The Bookseller’s Philip Jones reports on Nordic media group Egmont‘s move to consolidate its position in Denmark with the acquisition of Bonnier Forlagene through its Danish subsidiary Aschehoug. The move brings together Denmark’s second and third largest publishing businesses: the new group will be renamed Lindhardt & Ringhof. The two media groups have also announced the merger of their Norwegian publishing businesses Damm and Cappelen to form a new publishing group, Cappelen Damm. The new publisher will be owned equally by Bonnier Books and Egmont.

“We are making publishing history today, this being the most momentous change the Danish book business has seen in years,” said Egmont managing director Annette Wad, will head up the new company Lindhardt & Ringhof. “We want to be Denmark’s most dynamic publishing house when it comes to new ideas for specific titles as well as to marketing initiatives. We plan to boost our collaboration with authors and develop ideas with them. The new publishing house embraces a galaxy of many small editorial units with different specialties. This means we can be big while also retaining the intimacy of the small department and the specialist expertise it offers authors.”

Design for Publishing

The Bookseller’s Joel Rickett offers the scoop on what it’s like to sit in on a jacket cover meeting at a publishing house. In these notoriously fraught affairs, Rickett writes, editors, marketeers, publicists and sales staff plough through piles of cover mock-ups fresh from the art department. Dozens of jackets may be quickly approved, but sooner or later there’s a stumbling block: the editorial director loves a cover, but the sales director hates it. The designer is sent back to their Mac with a brief to incorporate 17 new elements from previous bestsellers, while simultaneously trying to make it look “more original”. Most of the decision-making is internal unless someone like Amanda Ross, producer of the Richard & Judy book club show or B&N’s Sessalee Hensley objects, and then they go back to the drawing board.
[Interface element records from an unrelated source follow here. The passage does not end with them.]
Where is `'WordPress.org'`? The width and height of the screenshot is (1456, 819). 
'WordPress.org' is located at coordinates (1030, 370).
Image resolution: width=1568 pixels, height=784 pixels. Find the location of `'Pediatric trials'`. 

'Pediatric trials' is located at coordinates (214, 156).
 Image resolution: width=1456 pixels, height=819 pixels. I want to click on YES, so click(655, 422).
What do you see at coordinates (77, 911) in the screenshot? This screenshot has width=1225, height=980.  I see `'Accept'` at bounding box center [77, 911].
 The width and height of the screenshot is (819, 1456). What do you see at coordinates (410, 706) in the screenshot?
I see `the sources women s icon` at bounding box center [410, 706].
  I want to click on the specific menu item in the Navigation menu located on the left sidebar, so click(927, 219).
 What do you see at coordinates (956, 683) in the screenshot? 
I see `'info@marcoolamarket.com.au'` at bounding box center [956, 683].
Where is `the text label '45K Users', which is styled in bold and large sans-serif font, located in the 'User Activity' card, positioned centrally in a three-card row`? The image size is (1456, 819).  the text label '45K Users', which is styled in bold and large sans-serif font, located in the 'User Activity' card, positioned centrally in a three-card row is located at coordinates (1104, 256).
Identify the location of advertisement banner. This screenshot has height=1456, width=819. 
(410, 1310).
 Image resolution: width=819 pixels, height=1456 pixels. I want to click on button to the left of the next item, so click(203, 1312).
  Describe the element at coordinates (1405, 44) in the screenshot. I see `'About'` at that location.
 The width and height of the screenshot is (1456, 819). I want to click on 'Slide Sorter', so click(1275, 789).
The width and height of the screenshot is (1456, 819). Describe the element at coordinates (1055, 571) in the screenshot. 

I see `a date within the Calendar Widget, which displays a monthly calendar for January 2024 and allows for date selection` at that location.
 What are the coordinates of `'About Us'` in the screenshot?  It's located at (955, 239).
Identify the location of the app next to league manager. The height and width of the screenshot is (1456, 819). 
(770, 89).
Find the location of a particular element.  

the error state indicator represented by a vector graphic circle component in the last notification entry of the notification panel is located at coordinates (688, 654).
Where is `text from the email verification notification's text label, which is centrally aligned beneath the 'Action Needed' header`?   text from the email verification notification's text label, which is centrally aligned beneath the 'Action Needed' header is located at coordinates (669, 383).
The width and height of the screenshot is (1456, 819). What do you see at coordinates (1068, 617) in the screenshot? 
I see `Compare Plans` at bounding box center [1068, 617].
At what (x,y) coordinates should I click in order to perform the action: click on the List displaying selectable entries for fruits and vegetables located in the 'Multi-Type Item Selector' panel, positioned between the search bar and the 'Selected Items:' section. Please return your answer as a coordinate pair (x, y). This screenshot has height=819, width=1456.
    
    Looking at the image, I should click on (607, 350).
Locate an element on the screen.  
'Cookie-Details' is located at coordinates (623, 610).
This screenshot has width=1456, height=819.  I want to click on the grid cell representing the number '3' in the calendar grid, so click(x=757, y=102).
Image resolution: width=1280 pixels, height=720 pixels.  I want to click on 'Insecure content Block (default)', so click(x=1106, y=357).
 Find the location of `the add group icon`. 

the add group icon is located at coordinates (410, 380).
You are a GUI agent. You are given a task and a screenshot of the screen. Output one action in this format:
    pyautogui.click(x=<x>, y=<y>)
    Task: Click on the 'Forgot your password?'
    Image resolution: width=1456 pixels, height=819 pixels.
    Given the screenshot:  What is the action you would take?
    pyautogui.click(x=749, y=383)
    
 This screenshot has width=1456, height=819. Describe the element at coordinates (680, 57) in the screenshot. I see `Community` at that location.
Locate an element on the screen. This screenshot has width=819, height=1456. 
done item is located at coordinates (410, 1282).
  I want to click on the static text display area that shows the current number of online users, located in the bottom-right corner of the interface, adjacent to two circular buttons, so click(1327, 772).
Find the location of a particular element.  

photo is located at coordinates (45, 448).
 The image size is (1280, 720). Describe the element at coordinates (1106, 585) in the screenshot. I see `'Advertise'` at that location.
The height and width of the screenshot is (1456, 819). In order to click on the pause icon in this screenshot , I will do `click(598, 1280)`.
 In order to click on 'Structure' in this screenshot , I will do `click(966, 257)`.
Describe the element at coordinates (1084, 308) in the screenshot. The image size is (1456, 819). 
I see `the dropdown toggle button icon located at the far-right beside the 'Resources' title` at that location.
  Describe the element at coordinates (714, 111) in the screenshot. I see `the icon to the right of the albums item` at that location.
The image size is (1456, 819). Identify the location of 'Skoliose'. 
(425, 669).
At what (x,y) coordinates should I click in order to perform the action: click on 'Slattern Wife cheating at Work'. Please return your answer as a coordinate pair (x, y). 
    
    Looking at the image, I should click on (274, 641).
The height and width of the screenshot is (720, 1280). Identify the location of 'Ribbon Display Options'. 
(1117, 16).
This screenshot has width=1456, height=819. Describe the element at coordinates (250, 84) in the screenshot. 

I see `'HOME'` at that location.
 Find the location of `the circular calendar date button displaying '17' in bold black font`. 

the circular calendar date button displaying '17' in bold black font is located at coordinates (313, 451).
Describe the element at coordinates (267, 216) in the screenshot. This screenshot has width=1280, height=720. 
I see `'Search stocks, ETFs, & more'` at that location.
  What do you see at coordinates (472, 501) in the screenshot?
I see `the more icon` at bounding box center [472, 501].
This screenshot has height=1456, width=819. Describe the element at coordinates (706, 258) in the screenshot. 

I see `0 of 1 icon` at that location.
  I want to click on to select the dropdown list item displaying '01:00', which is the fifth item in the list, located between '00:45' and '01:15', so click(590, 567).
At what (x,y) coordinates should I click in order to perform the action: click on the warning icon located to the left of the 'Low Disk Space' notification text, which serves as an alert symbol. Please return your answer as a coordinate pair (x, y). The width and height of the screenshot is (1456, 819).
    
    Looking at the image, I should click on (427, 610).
But now there are more options, especially with regards to backlist titles. “Research can be useful to take an author up a level,” says Ed Christie, sales and marketing director of Transworld and RH Children’s Books. “Sometimes publishers can get stuck in a loop, and research breaks the cycle. You’ve still got to be bold, not slavish, but you can learn from a particular market.” The new-look Vintage Classics, launching in the UK this August, also benefited from outside market research. Vintage publishing director Rachel Cugnoni said the groups “wanted something they could trust, that wasn’t too overstated, with a sense of aesthetic style. Books that would feel as happy in Heal’s as in bookshops.”

But as Egmont publisher Helen Stables pointed out, no matter how solid the research is, it cannot supplant good design skills. “Any data you get needs to be translated by an excellent art director into a bestselling cover. It is a guide to target audience preference, not a substitute for creative excellence.”